Entre guinguettes parisiennes et dur travail à l’usine, Alain cherche à en savoir plus sur l’exécution de son frère, tué parce qu’il était résistant communiste. Grâce aux différents points de vue habilement présentés, le deuxième tome des Années rouge et noir cerne finement la France des faux semblants d’après-guerre.
La guerre terminée, les collaborateurs notoires se cachent ou sont en prison. Bachelli fait partie de la dernière catégorie. Depuis sa cellule, il tisse sa toile pour préparer sa sortie. Connaissant le passé trouble d’Agnès maintenant à Matignon, il fait pression pour obtenir une libération anticipée. Simone, devenue journaliste, mène une enquête qui la pousse à s’intéresser à Agnès, entre autres. Quant à Alain, il travaille comme ouvrier chez Renault. Sur fond de tension entre les salariés et les syndicats, il tente de percer le secret sur la mort de son frère exécuté en fin de guerre.

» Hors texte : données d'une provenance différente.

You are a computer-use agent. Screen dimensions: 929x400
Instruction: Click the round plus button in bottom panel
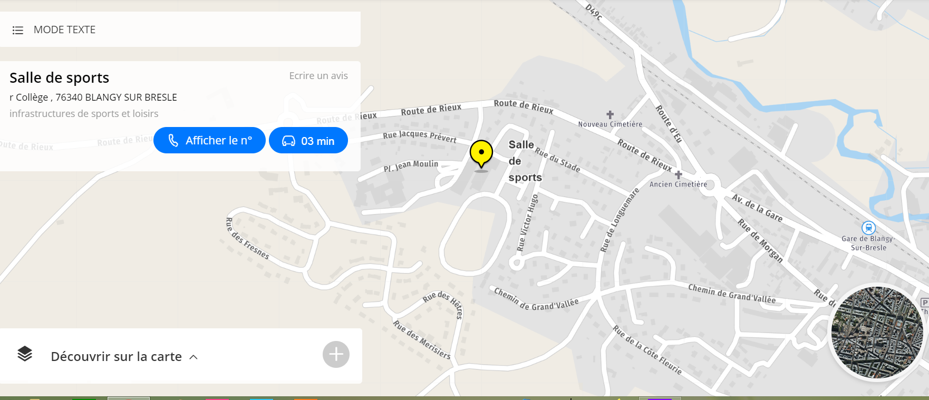336,355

Centré sur Alain, ce tome dépeint le portrait de la France juste après la fin du gouvernement de Charles De Gaulle. Les investigations d’Alain le poussent à côtoyer le milieu politique et journalistique via Agnès et Simone mais son travail le plonge dans la grogne sociale entre patrons, syndicats et ouvriers. Le tableau est complété par ses sorties nocturnes dans certains cabarets parisiens.
Cette mise en scène intelligente de ces trois milieux nous aide à cerner cette époque dans sa complexité. L’intrusion fracassante d’un groupe de cocos au sein d’une réunion d’anciens miliciens n’est qu’un exemple des scènes savoureuses et captivantes qui émaillent ce tome.
Tout aussi efficace que dans le premier album, le dessin concentre ses efforts dans le vieillissement subtil des personnages de quelques années. Mais le trait n’oublie pas pour autant la détresse, la crainte ou la fureur, qui se lisent aisément sur les visages... Réalistes, les costumes soignés permettent de mieux s’imprégner de cette époque pas si lointaine.
Le troisième tome se fait déjà attendre avec impatience.